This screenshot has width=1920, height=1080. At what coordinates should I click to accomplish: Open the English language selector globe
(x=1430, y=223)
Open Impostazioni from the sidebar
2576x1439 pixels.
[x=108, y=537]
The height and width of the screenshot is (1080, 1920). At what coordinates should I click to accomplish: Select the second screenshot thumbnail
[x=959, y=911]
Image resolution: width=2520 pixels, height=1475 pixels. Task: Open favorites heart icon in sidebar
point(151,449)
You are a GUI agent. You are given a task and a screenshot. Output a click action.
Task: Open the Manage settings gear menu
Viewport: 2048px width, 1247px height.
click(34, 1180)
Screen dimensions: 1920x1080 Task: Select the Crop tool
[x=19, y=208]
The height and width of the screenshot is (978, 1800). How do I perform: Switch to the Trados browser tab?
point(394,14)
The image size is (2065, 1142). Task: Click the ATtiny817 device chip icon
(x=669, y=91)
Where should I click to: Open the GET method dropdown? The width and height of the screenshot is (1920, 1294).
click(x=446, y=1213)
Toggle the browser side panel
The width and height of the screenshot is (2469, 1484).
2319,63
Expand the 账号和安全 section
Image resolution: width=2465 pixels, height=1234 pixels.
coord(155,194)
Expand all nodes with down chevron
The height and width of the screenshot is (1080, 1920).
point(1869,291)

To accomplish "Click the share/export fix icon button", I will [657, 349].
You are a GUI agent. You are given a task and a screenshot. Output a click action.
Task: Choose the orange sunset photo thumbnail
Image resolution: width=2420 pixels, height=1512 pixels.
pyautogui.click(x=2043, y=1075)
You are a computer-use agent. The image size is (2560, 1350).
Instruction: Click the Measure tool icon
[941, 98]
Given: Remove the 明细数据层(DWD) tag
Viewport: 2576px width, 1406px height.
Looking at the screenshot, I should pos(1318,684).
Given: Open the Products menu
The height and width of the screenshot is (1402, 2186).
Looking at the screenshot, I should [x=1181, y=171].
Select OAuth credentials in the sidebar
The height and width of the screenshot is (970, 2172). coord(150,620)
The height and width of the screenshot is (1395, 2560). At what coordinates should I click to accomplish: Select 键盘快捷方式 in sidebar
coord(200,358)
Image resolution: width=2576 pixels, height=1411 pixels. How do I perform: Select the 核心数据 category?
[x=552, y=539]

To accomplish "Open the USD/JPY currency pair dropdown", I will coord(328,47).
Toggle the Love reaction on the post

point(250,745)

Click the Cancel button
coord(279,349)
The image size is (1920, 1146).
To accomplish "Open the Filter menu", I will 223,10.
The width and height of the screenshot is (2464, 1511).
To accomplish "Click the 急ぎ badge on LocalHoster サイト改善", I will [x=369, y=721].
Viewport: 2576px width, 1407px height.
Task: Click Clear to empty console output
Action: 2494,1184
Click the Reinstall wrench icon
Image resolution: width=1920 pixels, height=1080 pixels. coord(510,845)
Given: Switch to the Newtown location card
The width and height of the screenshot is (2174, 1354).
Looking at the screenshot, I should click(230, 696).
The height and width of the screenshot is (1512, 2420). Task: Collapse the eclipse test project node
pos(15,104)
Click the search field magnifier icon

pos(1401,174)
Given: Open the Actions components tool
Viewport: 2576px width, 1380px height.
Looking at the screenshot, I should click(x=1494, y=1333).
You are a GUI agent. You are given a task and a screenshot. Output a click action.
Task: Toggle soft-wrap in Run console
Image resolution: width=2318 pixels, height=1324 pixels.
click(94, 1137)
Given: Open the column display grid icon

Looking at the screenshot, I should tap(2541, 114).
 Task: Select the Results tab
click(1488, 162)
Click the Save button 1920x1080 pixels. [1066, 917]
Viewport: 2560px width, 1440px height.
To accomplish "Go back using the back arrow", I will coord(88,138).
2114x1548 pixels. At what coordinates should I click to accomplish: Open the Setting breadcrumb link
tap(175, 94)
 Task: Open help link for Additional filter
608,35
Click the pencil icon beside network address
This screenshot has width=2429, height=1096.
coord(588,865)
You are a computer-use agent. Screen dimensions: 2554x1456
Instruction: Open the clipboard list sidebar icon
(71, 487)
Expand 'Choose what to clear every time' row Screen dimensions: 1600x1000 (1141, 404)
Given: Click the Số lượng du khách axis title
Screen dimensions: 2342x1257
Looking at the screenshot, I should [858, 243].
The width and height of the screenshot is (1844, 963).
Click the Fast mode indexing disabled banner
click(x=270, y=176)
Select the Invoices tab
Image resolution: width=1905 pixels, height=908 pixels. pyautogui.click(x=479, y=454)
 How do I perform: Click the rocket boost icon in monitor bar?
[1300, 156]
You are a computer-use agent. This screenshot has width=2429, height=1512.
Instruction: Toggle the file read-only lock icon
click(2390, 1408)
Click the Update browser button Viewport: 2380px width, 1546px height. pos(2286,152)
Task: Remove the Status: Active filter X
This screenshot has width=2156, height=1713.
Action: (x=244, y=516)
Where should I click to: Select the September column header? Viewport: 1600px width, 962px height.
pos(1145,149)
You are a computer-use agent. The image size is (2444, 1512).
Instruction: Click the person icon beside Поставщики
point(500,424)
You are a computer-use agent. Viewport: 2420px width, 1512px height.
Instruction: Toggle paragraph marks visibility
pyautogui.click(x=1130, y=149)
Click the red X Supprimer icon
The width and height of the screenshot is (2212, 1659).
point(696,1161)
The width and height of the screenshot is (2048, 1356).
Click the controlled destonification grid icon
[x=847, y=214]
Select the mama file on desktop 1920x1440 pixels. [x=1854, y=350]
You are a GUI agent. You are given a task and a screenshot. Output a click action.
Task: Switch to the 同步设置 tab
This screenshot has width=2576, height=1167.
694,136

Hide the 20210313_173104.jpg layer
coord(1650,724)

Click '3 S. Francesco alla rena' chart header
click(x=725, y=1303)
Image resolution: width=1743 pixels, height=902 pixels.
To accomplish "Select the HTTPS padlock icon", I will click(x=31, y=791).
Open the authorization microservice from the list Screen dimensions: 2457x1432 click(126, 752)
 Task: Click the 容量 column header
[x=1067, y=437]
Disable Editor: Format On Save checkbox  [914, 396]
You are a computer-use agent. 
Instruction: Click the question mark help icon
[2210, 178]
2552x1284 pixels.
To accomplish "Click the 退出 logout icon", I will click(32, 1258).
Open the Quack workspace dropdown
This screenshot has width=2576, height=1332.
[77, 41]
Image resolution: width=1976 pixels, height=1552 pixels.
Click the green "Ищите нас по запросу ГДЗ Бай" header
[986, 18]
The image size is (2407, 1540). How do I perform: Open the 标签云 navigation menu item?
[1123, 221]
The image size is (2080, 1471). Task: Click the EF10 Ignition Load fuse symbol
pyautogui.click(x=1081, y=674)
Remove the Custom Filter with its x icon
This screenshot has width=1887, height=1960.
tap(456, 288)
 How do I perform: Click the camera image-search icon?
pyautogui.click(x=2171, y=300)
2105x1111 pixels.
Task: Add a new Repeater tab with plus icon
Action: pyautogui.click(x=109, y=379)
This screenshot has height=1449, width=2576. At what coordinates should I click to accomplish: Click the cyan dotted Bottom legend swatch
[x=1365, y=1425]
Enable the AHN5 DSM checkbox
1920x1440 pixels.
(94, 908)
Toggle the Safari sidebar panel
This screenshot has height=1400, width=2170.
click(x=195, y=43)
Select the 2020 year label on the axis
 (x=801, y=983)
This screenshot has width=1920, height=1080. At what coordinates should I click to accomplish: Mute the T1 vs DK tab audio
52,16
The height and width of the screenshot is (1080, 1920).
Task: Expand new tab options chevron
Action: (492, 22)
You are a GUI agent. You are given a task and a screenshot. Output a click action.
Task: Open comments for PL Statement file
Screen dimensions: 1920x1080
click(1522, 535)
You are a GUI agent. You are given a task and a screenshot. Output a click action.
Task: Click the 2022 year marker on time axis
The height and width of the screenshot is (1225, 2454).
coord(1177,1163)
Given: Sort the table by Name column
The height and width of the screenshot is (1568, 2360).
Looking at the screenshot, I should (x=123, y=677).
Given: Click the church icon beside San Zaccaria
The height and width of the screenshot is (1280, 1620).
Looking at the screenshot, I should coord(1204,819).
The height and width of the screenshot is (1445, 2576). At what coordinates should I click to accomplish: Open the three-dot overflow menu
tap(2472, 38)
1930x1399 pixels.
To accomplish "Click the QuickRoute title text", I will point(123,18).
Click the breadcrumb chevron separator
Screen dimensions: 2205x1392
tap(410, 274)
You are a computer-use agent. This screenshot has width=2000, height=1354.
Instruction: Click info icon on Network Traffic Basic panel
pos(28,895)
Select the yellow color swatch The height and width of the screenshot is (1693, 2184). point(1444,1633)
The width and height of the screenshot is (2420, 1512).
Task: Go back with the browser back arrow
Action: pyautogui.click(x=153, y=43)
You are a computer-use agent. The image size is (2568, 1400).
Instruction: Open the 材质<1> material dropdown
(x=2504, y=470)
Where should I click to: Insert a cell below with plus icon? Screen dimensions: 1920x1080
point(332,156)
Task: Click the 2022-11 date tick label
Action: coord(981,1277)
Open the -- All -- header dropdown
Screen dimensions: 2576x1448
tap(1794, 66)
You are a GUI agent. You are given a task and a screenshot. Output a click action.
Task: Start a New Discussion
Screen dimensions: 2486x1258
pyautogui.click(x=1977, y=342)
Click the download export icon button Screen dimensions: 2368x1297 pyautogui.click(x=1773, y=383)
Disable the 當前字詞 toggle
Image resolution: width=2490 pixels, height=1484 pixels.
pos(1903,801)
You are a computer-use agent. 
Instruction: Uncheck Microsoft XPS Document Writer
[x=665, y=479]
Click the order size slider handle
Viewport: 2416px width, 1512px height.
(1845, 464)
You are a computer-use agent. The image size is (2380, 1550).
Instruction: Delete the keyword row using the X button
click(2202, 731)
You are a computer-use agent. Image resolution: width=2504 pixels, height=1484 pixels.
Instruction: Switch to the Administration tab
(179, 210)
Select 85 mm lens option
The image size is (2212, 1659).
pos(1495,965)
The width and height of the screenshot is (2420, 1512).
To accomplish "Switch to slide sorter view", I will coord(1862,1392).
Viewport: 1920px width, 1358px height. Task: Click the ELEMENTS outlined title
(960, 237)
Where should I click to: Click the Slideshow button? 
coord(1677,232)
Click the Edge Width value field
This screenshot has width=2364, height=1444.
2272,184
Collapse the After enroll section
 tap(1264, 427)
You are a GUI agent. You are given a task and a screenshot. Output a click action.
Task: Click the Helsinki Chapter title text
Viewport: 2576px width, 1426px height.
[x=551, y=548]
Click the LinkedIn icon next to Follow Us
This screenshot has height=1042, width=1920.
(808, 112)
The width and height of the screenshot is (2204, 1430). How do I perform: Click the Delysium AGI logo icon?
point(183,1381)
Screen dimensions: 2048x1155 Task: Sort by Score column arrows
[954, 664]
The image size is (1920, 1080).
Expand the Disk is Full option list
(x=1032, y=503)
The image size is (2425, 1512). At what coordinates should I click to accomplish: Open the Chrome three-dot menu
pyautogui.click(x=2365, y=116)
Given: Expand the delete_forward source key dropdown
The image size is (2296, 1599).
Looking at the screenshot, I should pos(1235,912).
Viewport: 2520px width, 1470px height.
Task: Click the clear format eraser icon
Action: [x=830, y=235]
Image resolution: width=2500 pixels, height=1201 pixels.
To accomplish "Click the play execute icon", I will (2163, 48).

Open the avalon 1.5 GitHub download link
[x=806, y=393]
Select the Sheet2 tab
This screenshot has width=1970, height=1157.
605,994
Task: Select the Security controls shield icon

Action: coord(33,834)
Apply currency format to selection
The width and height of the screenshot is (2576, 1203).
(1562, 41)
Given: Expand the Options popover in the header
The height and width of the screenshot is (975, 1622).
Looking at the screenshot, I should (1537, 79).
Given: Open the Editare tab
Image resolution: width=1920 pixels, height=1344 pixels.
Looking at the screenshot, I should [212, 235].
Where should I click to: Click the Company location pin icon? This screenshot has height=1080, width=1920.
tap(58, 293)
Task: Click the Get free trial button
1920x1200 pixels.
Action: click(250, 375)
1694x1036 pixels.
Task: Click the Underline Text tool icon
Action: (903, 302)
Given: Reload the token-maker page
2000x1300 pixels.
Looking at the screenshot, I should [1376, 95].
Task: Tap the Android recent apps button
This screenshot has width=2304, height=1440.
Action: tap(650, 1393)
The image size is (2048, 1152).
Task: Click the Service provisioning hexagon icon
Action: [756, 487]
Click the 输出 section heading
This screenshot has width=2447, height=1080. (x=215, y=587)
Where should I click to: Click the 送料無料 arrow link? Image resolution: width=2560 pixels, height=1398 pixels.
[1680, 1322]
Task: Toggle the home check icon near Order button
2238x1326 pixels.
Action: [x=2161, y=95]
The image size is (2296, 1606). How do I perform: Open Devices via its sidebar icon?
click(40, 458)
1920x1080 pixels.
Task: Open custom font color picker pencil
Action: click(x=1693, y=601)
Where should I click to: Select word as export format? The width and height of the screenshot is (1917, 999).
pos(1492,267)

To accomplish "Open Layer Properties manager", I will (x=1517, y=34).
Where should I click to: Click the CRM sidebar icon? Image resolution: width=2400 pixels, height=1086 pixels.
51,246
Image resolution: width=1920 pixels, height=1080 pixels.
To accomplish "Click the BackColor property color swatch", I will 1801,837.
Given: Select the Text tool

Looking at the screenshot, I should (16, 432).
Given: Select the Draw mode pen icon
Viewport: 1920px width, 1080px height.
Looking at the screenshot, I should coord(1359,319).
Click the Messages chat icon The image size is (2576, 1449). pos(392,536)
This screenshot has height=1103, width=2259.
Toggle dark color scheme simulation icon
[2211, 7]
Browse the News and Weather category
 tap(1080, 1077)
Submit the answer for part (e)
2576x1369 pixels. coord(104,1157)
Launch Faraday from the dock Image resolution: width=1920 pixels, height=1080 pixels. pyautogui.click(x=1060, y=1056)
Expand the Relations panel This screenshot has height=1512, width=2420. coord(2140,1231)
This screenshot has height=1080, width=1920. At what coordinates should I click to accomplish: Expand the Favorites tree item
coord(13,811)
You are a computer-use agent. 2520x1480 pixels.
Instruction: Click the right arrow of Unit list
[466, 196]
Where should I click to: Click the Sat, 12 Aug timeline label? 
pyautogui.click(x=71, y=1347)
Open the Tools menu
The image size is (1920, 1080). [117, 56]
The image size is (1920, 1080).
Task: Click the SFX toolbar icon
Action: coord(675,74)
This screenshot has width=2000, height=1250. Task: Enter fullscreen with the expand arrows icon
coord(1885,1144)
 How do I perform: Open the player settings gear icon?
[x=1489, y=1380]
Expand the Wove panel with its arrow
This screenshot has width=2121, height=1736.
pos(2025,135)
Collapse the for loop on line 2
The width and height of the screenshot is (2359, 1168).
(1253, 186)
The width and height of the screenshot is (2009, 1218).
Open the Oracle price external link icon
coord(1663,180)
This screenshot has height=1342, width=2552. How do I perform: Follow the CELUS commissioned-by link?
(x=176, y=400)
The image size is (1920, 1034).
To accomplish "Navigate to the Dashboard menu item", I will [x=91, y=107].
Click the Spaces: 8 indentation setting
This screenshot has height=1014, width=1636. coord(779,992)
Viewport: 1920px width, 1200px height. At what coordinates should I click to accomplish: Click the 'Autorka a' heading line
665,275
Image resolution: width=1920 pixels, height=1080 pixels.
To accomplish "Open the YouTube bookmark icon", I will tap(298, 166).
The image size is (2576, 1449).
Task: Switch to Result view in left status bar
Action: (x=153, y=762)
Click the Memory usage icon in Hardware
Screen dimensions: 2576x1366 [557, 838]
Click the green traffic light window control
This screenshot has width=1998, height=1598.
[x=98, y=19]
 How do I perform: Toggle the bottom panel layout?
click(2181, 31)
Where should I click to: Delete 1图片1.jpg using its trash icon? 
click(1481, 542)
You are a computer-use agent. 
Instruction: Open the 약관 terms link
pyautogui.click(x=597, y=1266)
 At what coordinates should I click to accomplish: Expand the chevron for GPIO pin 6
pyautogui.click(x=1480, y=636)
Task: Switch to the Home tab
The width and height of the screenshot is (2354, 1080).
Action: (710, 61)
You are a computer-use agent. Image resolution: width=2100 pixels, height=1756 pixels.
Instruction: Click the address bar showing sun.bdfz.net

|---|

▶ **WORK INSTRUCTIONS**
Select every line of the records holding the string "currency".

▶ **EXPECTED ANSWER**
To accomplish "Open the USD/JPY currency pair dropdown", I will coord(328,47).
Apply currency format to selection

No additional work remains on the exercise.